Osman Orsal/Reuters - 11/5/2012
Osman Orsal/Reuters - 11/5/2012

Marcelinho Huertas: 'Brigaremos por medalha'

Jogador é a voz de Rubén Magnano na quadra e aposta alto no Brasil em Londres

Raphael Ramos, Jornal da Tarde

23 de junho de 2012 | 23h21

SÃO PAULO - Marcelinho Huertas se apresenta neste domingo à seleção brasileira com o ego inflado. No último sábado, o seu Barcelona foi campeão espanhol em cima do arquirrival Real Madrid e o armador foi apontado pela imprensa espanhola como um dos grandes nomes da vitoriosa campanha catalã. O seu desafio agora é bem maior: conduzir o Brasil ao pódio nos Jogos Olímpicos depois de a equipe ficar 16 anos sem participar do torneio. Ele sabe que a tarefa é árdua, mas mostra confiança nesta entrevista ao Jornal da Tarde.

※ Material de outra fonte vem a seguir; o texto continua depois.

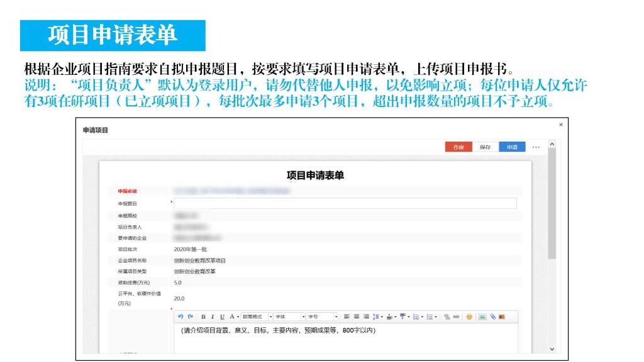Open the font color picker
Image resolution: width=644 pixels, height=362 pixels.
[x=232, y=316]
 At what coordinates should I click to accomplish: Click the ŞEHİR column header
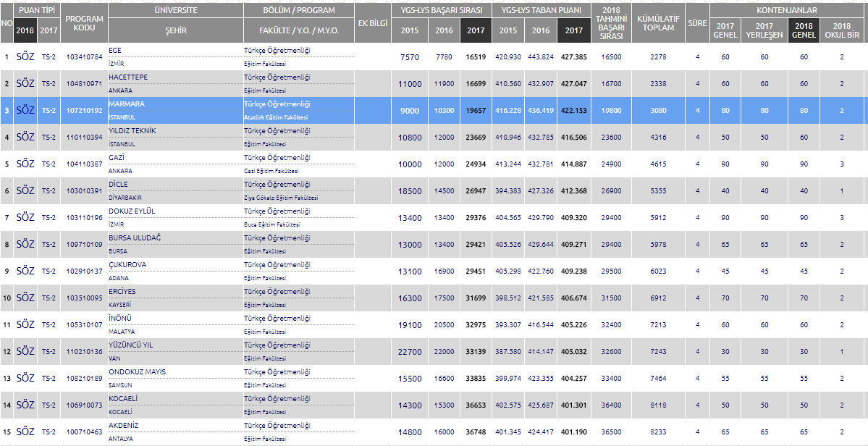pyautogui.click(x=175, y=30)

Qual é a avaliação do basquete brasileiro no exterior?

Hoje em dia, somos muito respeitados. Pelo menos na Espanha, o Brasil é visto como uma ameaça porque sabem da capacidade física e técnica que o nosso time tem. Se o nosso jogo encaixar, seremos um osso duro de roer e brigaremos por medalha em Londres.

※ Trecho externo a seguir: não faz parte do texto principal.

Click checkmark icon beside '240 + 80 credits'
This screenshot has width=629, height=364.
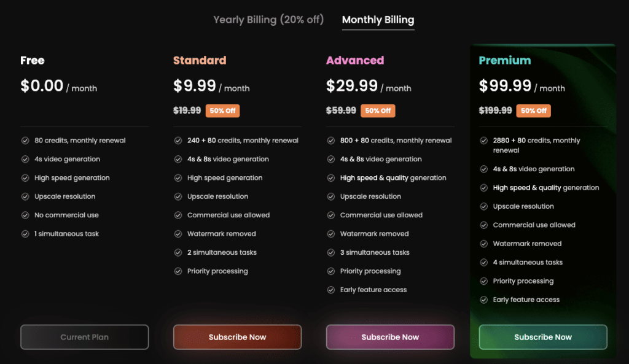click(x=178, y=141)
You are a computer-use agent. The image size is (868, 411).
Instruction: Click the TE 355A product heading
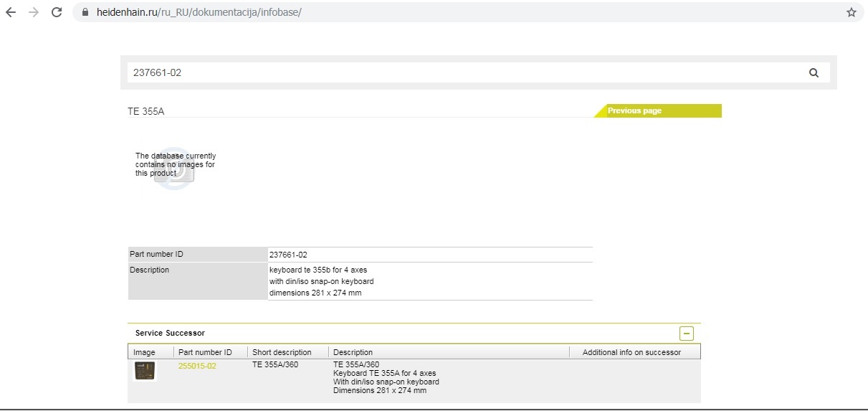(146, 111)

Como parte da preparação para a Olimpíada, o Brasil vai enfrentar seleções como Argentina, Estados Unidos e França. Os resultados nesses amistosos servem de parâmetro para Londres?

Teremos um período de treinamento curto, com uma série de viagens, mas nenhuma seleção vai ter muito tempo para treinar. Nesse aspecto, acho que estamos até um pouco melhor do que os outros. Mas se tivermos algum tropeço ou uma vitória incrível, isso não vai condicionar a maneira como vamos jogar na Olimpíada. O mais importante é a gente conseguir pegar ritmo de jogo, encaixar o time e que o treinador possa fazer testes e treinar situações diferentes de jogo, para quando chegar mais perto da Olimpíada ele focar mais em como vamos jogar em Londres.

Qual é o papel do Rubén Magnano nesta fase do basquete brasileiro?

É um privilégio trabalhar com um técnico que tem o currículo dele, que já foi campeão olímpico e levou o basquete argentino ao patamar mais elevado da sua história. Essa é uma vantagem que temos em relação aos outros times. Até quem é leigo e vê os nossos últimos resultados sabe que a importância dele para a nossa seleção é vital.

Com ele o Brasil, enfim, passou a ter padrão de jogo?

Sempre tentamos ter um padrão, a diferença é que nos últimos anos passamos a ter um estilo mais controlado. Nossa característica sempre foi de explosão e velocidade, mas hoje em dia, para conseguir resultados importantes contra equipes fortes, você precisa controlar mais esse ímpeto.

Acredita que o Brasil superou a barreira psicológica de fracassar justamente nos momentos decisivos dos jogos mais importantes?

Estamos muito mais maduros. A experiência e o nível de concentração que temos agora não se comparam com os dos últimos anos. Todos sabem que não podemos ter nenhum tipo de afobação e isso faz muita diferença.

O Brasil está no grupo B dos Jogos Olímpicos ao lado de Espanha, Austrália, China e Grã-Bretanha. As chances de classificação são grandes, mas, dependendo da posição, o adversário nas quartas de final pode ser os Estados Unidos ou a Argentina. Isso te preocupa?

Temos de pensar jogo a jogo. O mais importante é a gente entender que na Olimpíada cada jogo é uma final. A estreia contra a Austrália, por exemplo, é uma partida-chave porque pode decidir quem terminará a primeira fase na frente, nós ou eles. Não podemos tropeçar contra a China e teremos pela frente um time como a Grã-Bretanha, que, apesar de não ter tanta tradição, conta com vários jogadores da NBA e é o time da casa. Sem contar a Espanha, que dispensa comentários. Só vamos fazer contas no final, mas sabemos que é importante evitar uma posição ruim no grupo para não cruzar com os Estados Unidos logo nas quartas de final.

Apesar de a Seleção contar com atletas que atuam na NBA, você é o líder e capitão do grupo. Como é carregar essa responsabilidade?

Tenho a característica de tentar ser a voz do treinador dentro da quadra. Isso está no sangue. O armador tem de ter esse espírito de líder e faço isso com naturalidade, sem forçar nada. Conquistei essa posição pela minha trajetória não só na Seleção, mas pelos clubes que defendi fora do País. Mas a importância de cada um é a mesma, tanto faz se você fica cinco, dez ou 35 minutos em quadra.